We can now repeat this process for the first 16 characters, and do the same for the next blocks until we recover the full flag.

Here’s a python script I wrote that retrieves the flag using the algorithm explained above.

I’m using the pwntools module to connect to the server and the strings module to brute-force all printable characters.

get_flag.py

#!/usr/bin/env python3

from pwn import *
from string import printable

# The block size is 16 bytes represented by 32 hex characters
block_size = 32


def get_blocks(ciphertext):
    '''
    This function takes a hex ciphertext and returns a list of the blocks composing it
    '''
    new = []
    for i in range(0, len(ciphertext), block_size):
        new.append(ciphertext[i:i+block_size])
    return new

host = 'chals20.cybercastors.com'
port = 14420

# Initiate the connection to the server
p = remote(host , port)

# List of retrieved characters
known_data = []

# We know that the flag is made of 3 blocks
for i in range(3):

    # For each block we get the 16 characters of the flag
    while len(known_data) < 16 * (i+1):

        # We forge our payload and send it
        payload = "A" * (15 + (16*i) - len(known_data))
        p.recv()
        p.sendline(b'2')
        p.recv()
        p.sendline(payload.encode())
        result = p.recv().decode("utf-8")
        ciphertext = result.split("\n")[2]
        blocks = get_blocks(ciphertext)

        # We save the reference block for later comparison
        reference_block = blocks[i]

        # Brute-forcing the character
        for c in printable:
            print("Trying string = " + "".join(known_data) + c)
            payload = "A" * (15 + (16*i) - len(known_data)) + ''.join(known_data) + c
            p.recv()
            p.sendline(b'2')
            p.recv()
            p.sendline(payload.encode())
            result = p.recv().decode("utf-8")
            ciphertext = result.split("\n")[2]
            blocks = get_blocks(ciphertext)

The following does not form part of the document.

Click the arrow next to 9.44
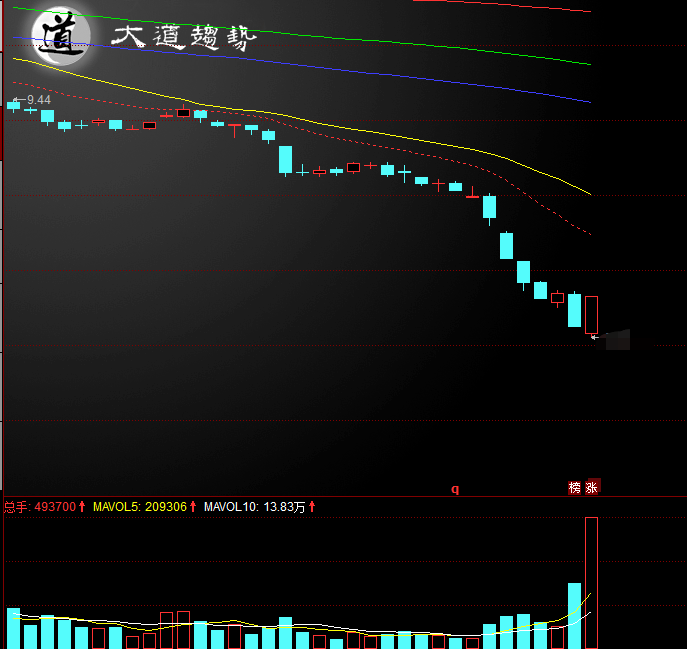This screenshot has width=687, height=649. click(x=17, y=99)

            # We compare the blocks
            if blocks[i] == reference_block:
                print('Character retrieved: ' + c)
                known_data.append(c)
                break

print("The flag: " + ''.join(known_data))

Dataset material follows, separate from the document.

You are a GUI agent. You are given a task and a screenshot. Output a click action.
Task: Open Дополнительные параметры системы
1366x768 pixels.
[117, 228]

# Close the connection to the server
p.close()

Running this script gives the following output :

$ python3 get_flag.py

. . .

Trying string = castorsCTF{I_L1k3_muh_b4G3l5_3x7r4_cr15pY@
Trying string = castorsCTF{I_L1k3_muh_b4G3l5_3x7r4_cr15pY[
Trying string = castorsCTF{I_L1k3_muh_b4G3l5_3x7r4_cr15pY\
Trying string = castorsCTF{I_L1k3_muh_b4G3l5_3x7r4_cr15pY]
Trying string = castorsCTF{I_L1k3_muh_b4G3l5_3x7r4_cr15pY^
Trying string = castorsCTF{I_L1k3_muh_b4G3l5_3x7r4_cr15pY_
Trying string = castorsCTF{I_L1k3_muh_b4G3l5_3x7r4_cr15pY`
Trying string = castorsCTF{I_L1k3_muh_b4G3l5_3x7r4_cr15pY{
Trying string = castorsCTF{I_L1k3_muh_b4G3l5_3x7r4_cr15pY|
Trying string = castorsCTF{I_L1k3_muh_b4G3l5_3x7r4_cr15pY}
Character retrieved: }
Trying string = castorsCTF{I_L1k3_muh_b4G3l5_3x7r4_cr15pY}0
Character retrieved: 0
Trying string = castorsCTF{I_L1k3_muh_b4G3l5_3x7r4_cr15pY}00
Character retrieved: 0
Trying string = castorsCTF{I_L1k3_muh_b4G3l5_3x7r4_cr15pY}000
Character retrieved: 0
Trying string = castorsCTF{I_L1k3_muh_b4G3l5_3x7r4_cr15pY}0000
Character retrieved: 0
Trying string = castorsCTF{I_L1k3_muh_b4G3l5_3x7r4_cr15pY}00000
Character retrieved: 0
Trying string = castorsCTF{I_L1k3_muh_b4G3l5_3x7r4_cr15pY}000000
Character retrieved: 0
The flag: castorsCTF{I_L1k3_muh_b4G3l5_3x7r4_cr15pY}000000

We successfully retrieved the flag with its padding.

The flag is : castorsCTF{I_L1k3_muh_b4G3l5_3x7r4_cr15pY}